The Cost of Poor Data in AI Systems

2025-11-15 | Case Studies | by DJC AI Team

Industry: Recruitment / HR Problem: AI Matching candidates to jobs Root Cause: "Resume Parsing" is harder than it looks.

The Theory

We built a system to match 50,000 candidate resumes to open Job Descriptions. The plan: Embed the Resume (Vector DB). Embed the Job Description. Perform Semantic Search.

The Reality of Data

The client assured us their data was "clean." In reality:

30% of resumes were scanned images (PDFs of photos). The OCR failed, so the text was empty.
20% of resumes were in foreign languages (which the embedding model didn't support well).
Job Descriptions were inconsistent.

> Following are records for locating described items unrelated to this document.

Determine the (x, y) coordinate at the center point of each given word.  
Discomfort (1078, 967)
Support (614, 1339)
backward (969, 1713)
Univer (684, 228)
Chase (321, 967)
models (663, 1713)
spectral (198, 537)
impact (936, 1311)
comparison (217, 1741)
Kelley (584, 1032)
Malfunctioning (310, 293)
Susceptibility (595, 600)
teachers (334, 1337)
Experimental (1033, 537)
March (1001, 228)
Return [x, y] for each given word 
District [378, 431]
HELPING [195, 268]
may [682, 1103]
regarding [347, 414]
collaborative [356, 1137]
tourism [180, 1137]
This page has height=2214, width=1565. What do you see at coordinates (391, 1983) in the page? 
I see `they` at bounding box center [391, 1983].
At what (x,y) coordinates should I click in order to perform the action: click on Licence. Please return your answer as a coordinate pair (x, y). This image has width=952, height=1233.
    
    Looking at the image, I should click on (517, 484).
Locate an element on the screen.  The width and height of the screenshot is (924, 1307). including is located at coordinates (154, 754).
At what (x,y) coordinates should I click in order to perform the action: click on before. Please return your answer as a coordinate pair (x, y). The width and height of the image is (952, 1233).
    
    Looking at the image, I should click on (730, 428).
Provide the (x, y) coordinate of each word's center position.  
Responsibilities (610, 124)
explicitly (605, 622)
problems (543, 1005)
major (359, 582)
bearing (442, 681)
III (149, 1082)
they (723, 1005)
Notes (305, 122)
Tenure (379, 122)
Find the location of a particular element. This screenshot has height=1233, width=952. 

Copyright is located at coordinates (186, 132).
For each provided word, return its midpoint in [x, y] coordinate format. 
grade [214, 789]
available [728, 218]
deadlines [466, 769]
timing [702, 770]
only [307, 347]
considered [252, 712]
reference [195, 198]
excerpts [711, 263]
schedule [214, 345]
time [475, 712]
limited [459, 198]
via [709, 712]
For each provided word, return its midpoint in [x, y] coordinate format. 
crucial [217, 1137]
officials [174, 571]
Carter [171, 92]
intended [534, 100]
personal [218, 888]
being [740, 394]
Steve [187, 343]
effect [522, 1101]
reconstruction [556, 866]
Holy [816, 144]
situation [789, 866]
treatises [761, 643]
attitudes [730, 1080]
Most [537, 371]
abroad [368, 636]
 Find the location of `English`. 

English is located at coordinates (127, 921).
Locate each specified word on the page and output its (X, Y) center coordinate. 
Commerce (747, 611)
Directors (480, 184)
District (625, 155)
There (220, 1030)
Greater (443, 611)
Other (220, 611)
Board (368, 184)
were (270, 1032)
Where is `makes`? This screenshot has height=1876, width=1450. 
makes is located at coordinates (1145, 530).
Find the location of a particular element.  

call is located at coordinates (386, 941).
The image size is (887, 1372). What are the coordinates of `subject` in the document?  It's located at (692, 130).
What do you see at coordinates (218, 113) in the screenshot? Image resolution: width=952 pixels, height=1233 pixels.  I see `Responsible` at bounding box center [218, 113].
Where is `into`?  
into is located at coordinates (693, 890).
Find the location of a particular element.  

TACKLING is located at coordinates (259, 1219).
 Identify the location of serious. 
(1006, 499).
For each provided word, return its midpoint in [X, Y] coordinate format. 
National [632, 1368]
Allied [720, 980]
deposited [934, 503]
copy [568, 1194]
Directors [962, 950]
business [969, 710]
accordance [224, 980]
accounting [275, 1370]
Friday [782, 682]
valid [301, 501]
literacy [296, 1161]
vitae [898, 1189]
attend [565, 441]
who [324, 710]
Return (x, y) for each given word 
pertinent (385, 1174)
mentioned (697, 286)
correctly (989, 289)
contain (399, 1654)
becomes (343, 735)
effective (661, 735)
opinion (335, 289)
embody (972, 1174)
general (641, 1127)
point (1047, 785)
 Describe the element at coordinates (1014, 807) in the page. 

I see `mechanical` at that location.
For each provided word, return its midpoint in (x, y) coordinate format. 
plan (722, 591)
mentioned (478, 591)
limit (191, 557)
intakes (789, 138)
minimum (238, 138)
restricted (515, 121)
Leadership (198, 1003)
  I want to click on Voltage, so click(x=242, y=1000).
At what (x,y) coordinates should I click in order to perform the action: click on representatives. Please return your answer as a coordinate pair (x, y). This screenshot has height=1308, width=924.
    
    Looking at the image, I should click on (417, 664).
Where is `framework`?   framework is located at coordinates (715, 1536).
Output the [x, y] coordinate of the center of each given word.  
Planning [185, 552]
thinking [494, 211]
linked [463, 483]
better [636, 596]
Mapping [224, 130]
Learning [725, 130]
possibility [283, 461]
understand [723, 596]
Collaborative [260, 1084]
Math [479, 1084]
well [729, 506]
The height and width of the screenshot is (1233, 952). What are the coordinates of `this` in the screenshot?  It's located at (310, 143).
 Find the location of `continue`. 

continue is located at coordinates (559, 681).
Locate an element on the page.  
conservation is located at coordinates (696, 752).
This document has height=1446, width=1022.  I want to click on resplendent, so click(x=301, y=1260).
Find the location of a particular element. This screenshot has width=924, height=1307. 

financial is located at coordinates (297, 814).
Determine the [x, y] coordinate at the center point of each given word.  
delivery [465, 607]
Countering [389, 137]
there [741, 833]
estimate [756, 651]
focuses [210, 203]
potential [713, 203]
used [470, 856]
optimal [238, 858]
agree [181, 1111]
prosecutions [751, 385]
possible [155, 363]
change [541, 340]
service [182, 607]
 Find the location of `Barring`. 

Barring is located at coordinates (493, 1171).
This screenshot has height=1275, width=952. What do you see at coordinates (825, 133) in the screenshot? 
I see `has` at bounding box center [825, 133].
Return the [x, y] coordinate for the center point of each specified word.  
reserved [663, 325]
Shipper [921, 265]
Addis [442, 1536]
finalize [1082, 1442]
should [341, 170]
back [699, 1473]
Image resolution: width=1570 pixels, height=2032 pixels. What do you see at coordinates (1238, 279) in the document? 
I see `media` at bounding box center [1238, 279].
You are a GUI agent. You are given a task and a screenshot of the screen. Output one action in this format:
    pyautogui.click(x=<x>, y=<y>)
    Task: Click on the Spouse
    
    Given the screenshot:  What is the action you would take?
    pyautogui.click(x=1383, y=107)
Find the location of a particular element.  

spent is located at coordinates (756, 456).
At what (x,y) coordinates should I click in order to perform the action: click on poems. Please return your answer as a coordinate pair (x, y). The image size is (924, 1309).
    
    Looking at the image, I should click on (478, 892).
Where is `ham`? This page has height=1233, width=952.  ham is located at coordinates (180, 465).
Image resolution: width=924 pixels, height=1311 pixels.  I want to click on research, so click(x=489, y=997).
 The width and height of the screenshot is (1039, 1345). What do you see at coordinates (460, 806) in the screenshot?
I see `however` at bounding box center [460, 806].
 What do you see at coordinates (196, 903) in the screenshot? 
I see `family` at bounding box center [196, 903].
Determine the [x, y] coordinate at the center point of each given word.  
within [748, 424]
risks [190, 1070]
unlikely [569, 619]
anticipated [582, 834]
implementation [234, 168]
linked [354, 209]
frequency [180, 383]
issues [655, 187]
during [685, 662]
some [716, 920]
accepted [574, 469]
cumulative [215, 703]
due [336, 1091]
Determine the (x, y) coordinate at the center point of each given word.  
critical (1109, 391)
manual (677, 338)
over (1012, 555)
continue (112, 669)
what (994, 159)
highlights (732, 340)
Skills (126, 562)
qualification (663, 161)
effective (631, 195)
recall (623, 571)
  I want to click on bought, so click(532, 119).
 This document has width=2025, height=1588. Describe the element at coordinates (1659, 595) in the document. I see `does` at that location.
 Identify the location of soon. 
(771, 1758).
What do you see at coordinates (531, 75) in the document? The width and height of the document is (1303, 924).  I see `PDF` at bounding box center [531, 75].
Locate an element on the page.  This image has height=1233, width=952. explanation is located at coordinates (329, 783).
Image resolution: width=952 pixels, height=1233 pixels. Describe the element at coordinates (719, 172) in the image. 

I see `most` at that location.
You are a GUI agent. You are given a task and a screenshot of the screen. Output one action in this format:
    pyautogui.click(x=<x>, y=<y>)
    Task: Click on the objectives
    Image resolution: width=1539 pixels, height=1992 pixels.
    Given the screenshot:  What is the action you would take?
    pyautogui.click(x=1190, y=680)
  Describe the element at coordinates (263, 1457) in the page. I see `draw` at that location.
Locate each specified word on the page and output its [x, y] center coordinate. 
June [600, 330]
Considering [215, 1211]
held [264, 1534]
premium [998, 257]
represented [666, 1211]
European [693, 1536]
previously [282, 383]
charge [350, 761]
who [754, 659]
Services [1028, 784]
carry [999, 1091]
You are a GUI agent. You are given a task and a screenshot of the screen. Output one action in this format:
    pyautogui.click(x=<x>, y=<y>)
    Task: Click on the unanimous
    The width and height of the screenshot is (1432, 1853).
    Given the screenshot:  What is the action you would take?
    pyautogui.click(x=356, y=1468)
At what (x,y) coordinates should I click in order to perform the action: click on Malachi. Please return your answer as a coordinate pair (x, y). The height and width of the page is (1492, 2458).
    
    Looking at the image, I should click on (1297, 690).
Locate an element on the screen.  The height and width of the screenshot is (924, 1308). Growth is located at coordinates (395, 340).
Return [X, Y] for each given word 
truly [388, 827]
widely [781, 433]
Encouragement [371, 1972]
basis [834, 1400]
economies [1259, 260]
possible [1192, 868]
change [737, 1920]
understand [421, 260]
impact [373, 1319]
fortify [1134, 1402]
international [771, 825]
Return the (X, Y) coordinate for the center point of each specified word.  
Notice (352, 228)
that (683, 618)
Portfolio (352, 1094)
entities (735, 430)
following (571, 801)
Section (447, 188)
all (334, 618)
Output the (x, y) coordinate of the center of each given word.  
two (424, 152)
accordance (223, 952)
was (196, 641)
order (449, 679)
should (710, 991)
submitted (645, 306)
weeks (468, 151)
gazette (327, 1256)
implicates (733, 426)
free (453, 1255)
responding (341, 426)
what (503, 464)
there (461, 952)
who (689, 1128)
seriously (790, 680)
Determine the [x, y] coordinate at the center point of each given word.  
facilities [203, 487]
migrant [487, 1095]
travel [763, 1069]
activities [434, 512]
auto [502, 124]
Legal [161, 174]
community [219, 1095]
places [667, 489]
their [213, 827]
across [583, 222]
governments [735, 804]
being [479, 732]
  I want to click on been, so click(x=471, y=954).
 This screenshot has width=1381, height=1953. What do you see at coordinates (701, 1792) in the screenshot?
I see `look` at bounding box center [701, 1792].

Some said "Salary: Competitive" (useless data).

The Cost

Because the input data was garbage, the AI matches were garbage. A Senior Java Developer was matched with a "Coffee Shop Manager" role because the resume mentioned "Java" (the island) and "Manager."

Financial Impact:

2 months of engineering time wasted tuning the model, when the problem was the data.
Loss of trust from the recruiters.

The Fix: Data Pre-Processing Pipeline

We stopped the AI project. We built a "Data Sanitation" pipeline.

Filter: Reject any resume < 50 words.
Standardize: Convert all formats to Markdown.
Enrich: Use a cheaper LLM to extract "Years of Experience" and "Primary Tech Stack" into structured JSON before embedding.

Once we cleaned the data, the original (simple) model worked perfectly.

Takeaway: Stop buying bigger models. Start cleaning your CSVs.